45 Series I Volume XXXIII- Serial 60 - New Berne



HEADQUARTERS, February 11, 1864.

Respectfully forwarded to the honorable Secretary of War, to whom the conduct of General Early and General Rosser and their troops is commended.

R. E. LEE,

Numbers 10. Report of Brigadier General Thomas L. Rosser, C. S. Army, commanding expedition.

HDQRS. ROSSER'S BRIGADE, February 9, 1864.

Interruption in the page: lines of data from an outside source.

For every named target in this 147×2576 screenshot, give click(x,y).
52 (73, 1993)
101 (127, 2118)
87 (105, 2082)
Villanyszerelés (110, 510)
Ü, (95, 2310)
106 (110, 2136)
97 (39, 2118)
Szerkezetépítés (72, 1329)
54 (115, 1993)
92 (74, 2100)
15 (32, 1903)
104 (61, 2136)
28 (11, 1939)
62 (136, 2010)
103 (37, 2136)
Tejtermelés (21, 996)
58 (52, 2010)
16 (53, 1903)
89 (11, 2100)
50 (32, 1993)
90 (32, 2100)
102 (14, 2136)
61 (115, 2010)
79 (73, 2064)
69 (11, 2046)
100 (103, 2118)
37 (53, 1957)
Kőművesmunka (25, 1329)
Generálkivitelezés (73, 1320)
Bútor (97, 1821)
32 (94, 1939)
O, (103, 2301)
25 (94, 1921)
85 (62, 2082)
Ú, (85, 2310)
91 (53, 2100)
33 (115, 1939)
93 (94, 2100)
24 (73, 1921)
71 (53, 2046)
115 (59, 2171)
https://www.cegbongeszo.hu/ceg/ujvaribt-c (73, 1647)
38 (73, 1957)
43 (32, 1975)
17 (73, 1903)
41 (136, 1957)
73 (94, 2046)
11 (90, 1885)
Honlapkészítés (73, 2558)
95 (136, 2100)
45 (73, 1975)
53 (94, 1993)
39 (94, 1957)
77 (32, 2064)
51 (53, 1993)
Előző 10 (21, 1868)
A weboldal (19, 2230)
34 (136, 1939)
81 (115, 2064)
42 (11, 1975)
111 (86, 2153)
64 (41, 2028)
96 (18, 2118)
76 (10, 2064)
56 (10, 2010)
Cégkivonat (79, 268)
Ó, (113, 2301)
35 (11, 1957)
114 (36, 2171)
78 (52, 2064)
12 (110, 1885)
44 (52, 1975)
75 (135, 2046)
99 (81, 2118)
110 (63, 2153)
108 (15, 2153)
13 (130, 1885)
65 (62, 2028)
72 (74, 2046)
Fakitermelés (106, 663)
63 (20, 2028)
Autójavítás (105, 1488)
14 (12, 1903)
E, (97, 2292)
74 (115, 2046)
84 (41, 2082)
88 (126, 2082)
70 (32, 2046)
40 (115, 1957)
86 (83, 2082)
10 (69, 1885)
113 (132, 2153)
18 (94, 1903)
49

MAJOR: On the morning of the 28th ultimo, in obedience to an order from Major General J. A. Early, I moved my brigade and a battery of four pieces of General Imboden's in direction of Moorefield, Hardy County, where I arrived early on the evening of the 30th [29th]. The infantry having failed to get up. I spent the remainder of the day in constructing bridges across the South and North Forks of the South Branch, and early on the morning of the 31st [30th] moved my command across the mountain in the direction of Patterson's Creek, upon which I had been informed by reliable scouts was a large supply train encamped, destined for Petersburg. In crossing the mountain I encountered, when in about 2 miles of the creek, a regiment of infantry blockading the road by felling trees across it, and by digging it away when constructed upon the side of a hill,&c. By dismounting a few men I soon dislodged them and drove them entirely through the gap. The obstructions were soon removed by the pioneers of the brigade, and the road reconstructed where it had been dug away. The brigade then fairly through, I pressed vigorously upon the enemy, who was then retiring in the direction of Williamsport to meet the train, which was then moving up. Upon my approach his wagons were parked and all dispositions made to meet my attack. The enemy's force (I have since learned numbered 1,100 men), I saw at a glance, was much larger than my own. I dismounted 300 or 400 men, and with the remainder in the saddle I charged him front, flank, and rear. The first onset was repulsed, but one piece of my artillery coming up (the enemy having none), my troops were much elated by this seeming advantage, and I charged him again, which was very successful, driving him into the mountains and giving me possession of the entire train of 95 wagons and teams, excepting a few of the latter that were cut away during the fight and run off, and the regiment I these mules and a few ambulances were allowed to escape.

The conduct of my men on this occasion entitles them to their country's gratitude. Indeed, I believe it is the first instance during this war where cavalry attacked successfully a superior force of infantry. I lost in the action 24 men killed and wounded. The enemy's acknowledge loss in killed and wounded was 80. I captured 40 prisoners, 2 captains and 1 major. The train, which was heavily loaded with commissary stores (bacon, rice, coffee, sugar, &c.), was turned over to General Early. Many of the wagons, however, had to be destroyed in consequence of the want of mules to bring them off, a number having been killed in the action and others ridden off by the fleeing enemy.